(Pixel coordinate grounding data)

== Segment start ==

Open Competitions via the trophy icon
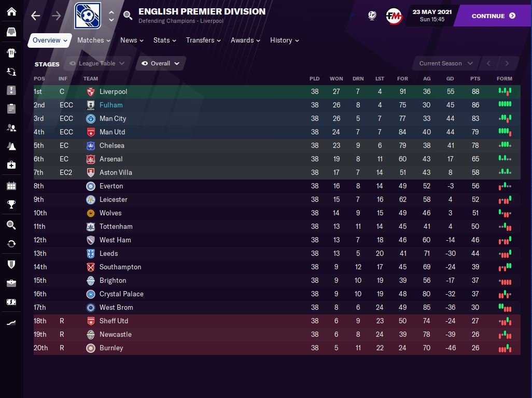 [x=11, y=204]
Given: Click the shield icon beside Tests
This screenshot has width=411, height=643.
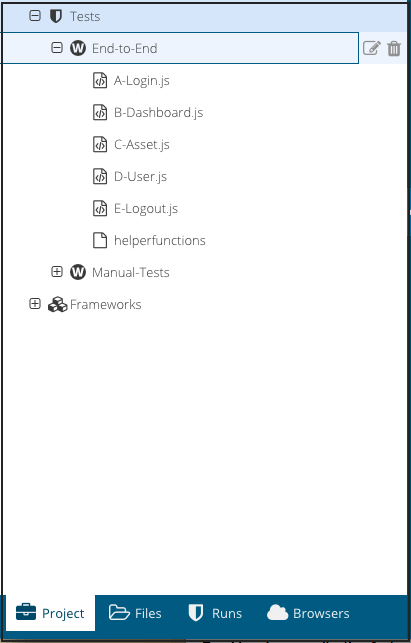Looking at the screenshot, I should point(55,16).

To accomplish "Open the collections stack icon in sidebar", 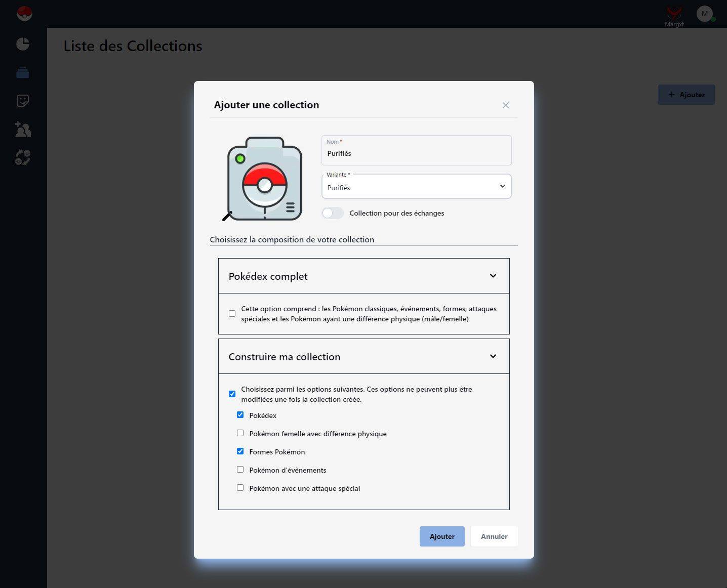I will [23, 73].

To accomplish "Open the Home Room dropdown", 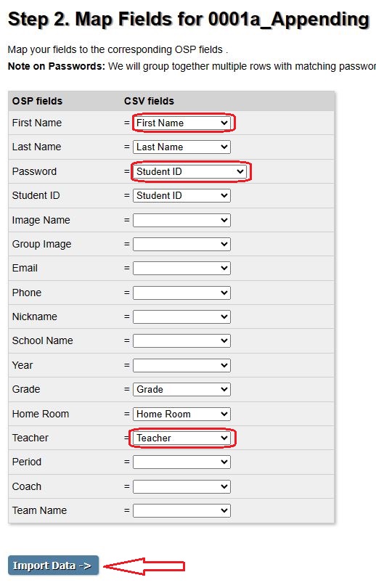I will (181, 414).
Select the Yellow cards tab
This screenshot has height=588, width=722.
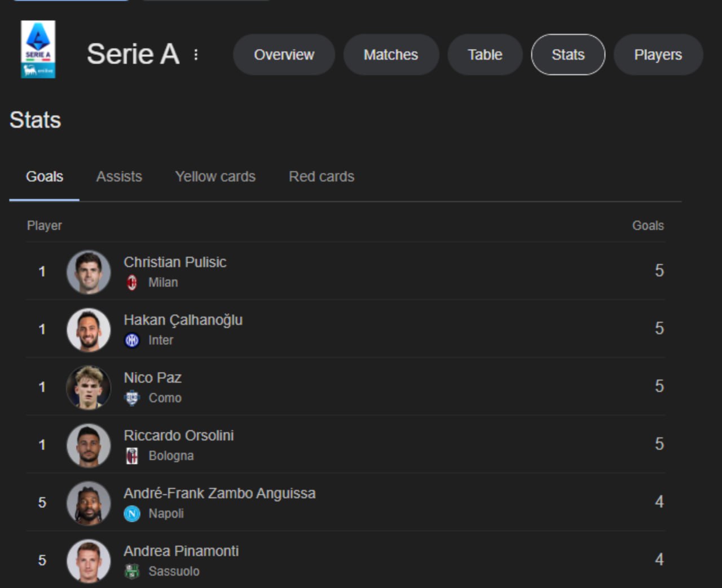(215, 177)
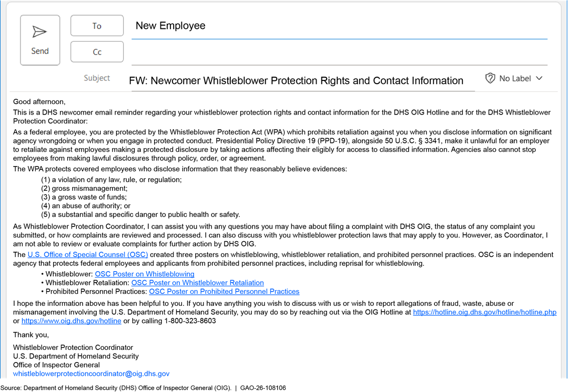The image size is (568, 392).
Task: Click the subject line text field
Action: pyautogui.click(x=303, y=80)
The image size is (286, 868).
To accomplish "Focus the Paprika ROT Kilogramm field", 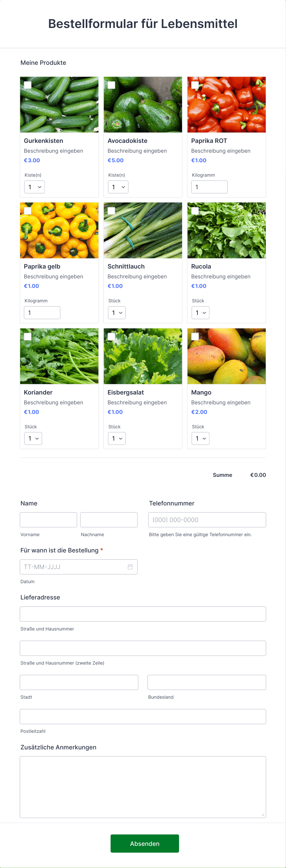I will [209, 187].
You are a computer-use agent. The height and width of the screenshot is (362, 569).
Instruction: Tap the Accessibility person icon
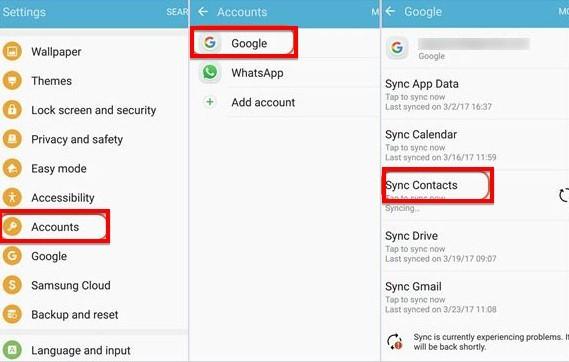pyautogui.click(x=12, y=197)
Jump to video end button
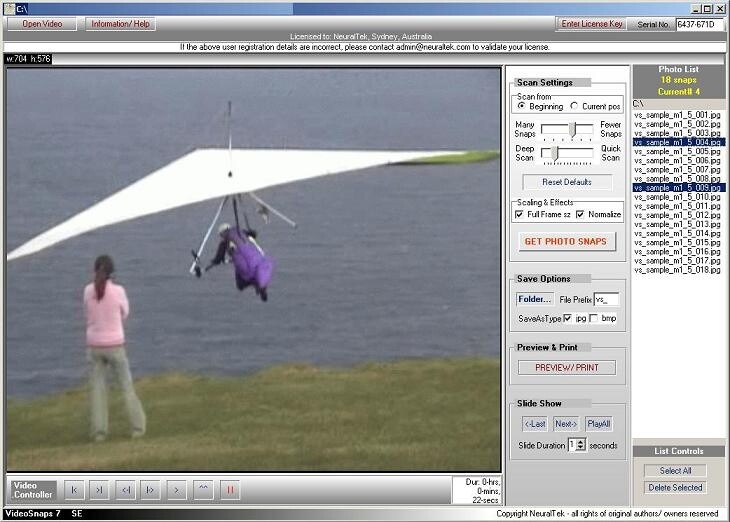Image resolution: width=730 pixels, height=522 pixels. (x=99, y=490)
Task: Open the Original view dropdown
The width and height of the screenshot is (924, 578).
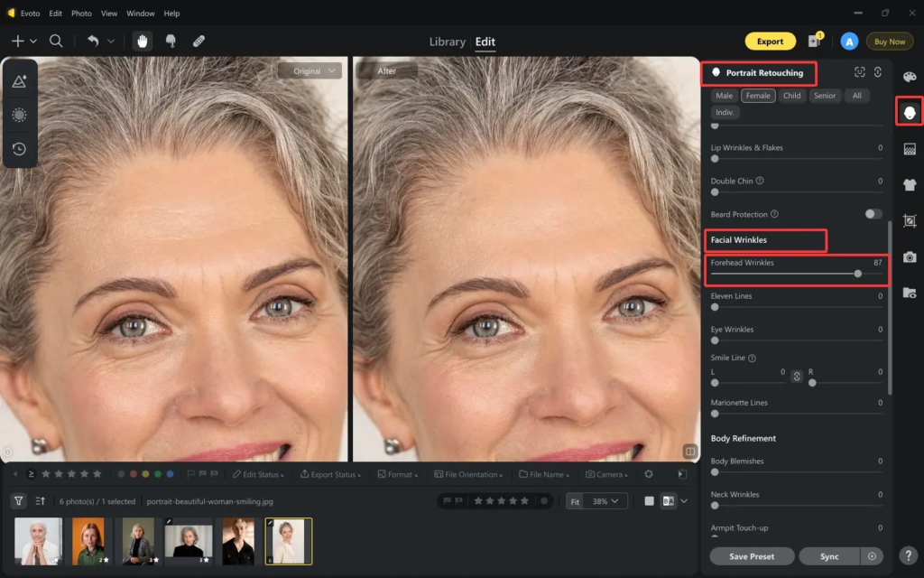Action: (x=310, y=70)
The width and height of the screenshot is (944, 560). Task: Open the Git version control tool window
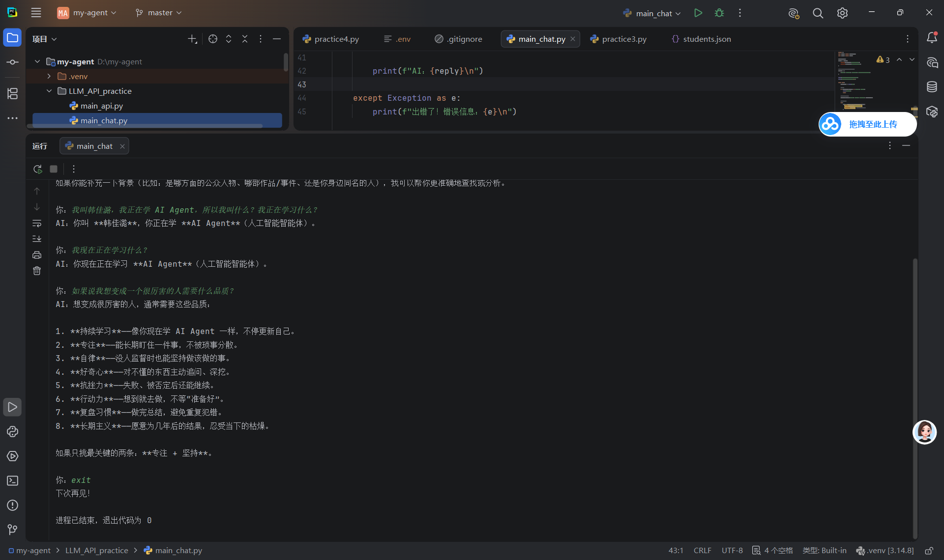coord(13,530)
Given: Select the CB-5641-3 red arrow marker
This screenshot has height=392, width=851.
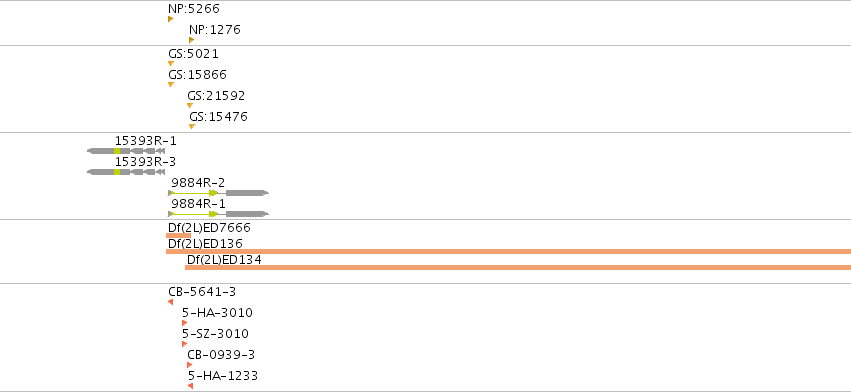Looking at the screenshot, I should pyautogui.click(x=170, y=302).
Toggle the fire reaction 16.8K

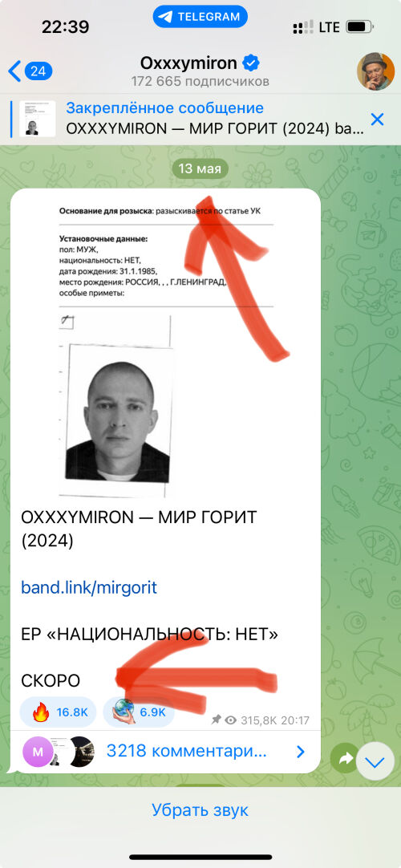(58, 712)
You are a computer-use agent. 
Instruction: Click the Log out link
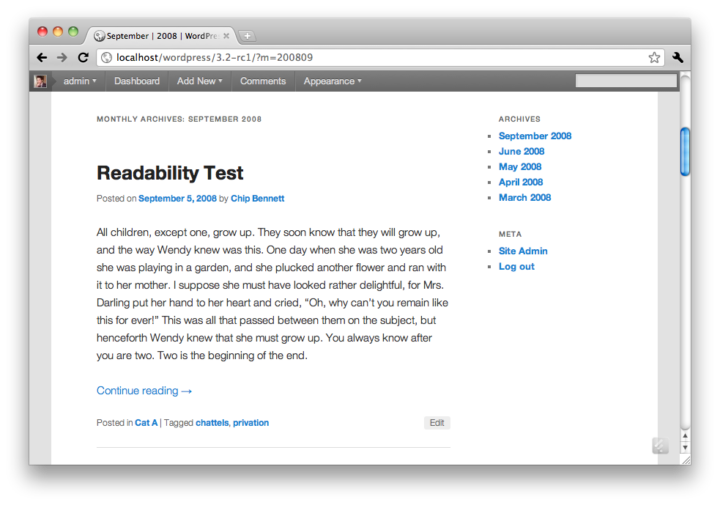tap(516, 267)
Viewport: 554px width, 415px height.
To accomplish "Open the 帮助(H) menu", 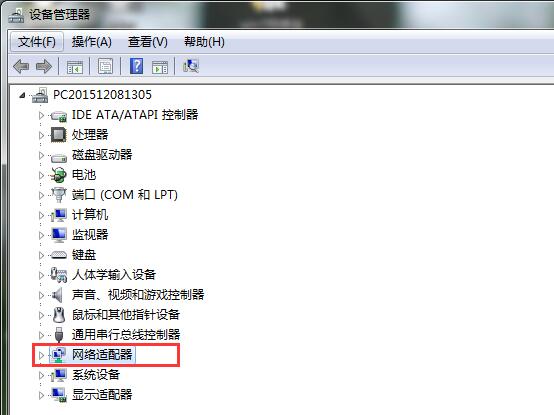I will tap(204, 42).
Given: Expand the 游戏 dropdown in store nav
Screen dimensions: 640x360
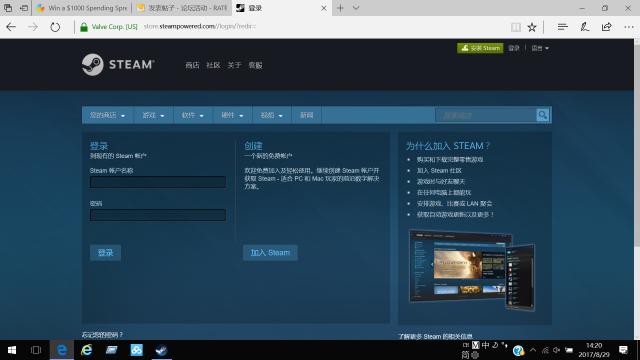Looking at the screenshot, I should pos(153,116).
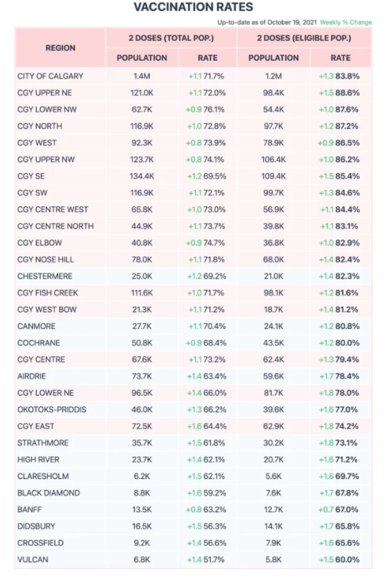This screenshot has width=392, height=577.
Task: Click the 60.0% eligible rate for Vulcan
Action: (x=347, y=560)
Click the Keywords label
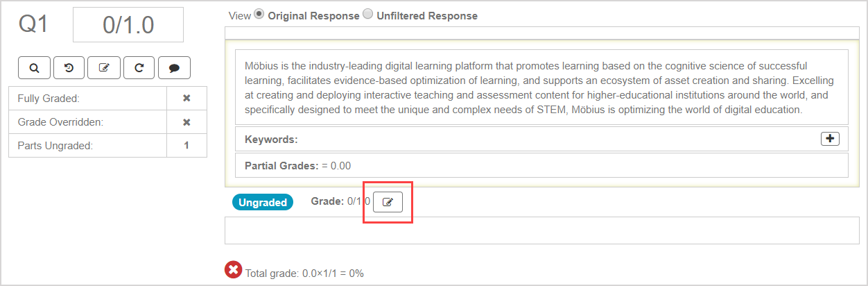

== Segment end ==

(Work to be completed) The string "computer" marks the lines to copy; report each of them from the data above.

(Answer space)
You are a computer-use agent. The height and width of the screenshot is (362, 569).
You are a computer-use agent. 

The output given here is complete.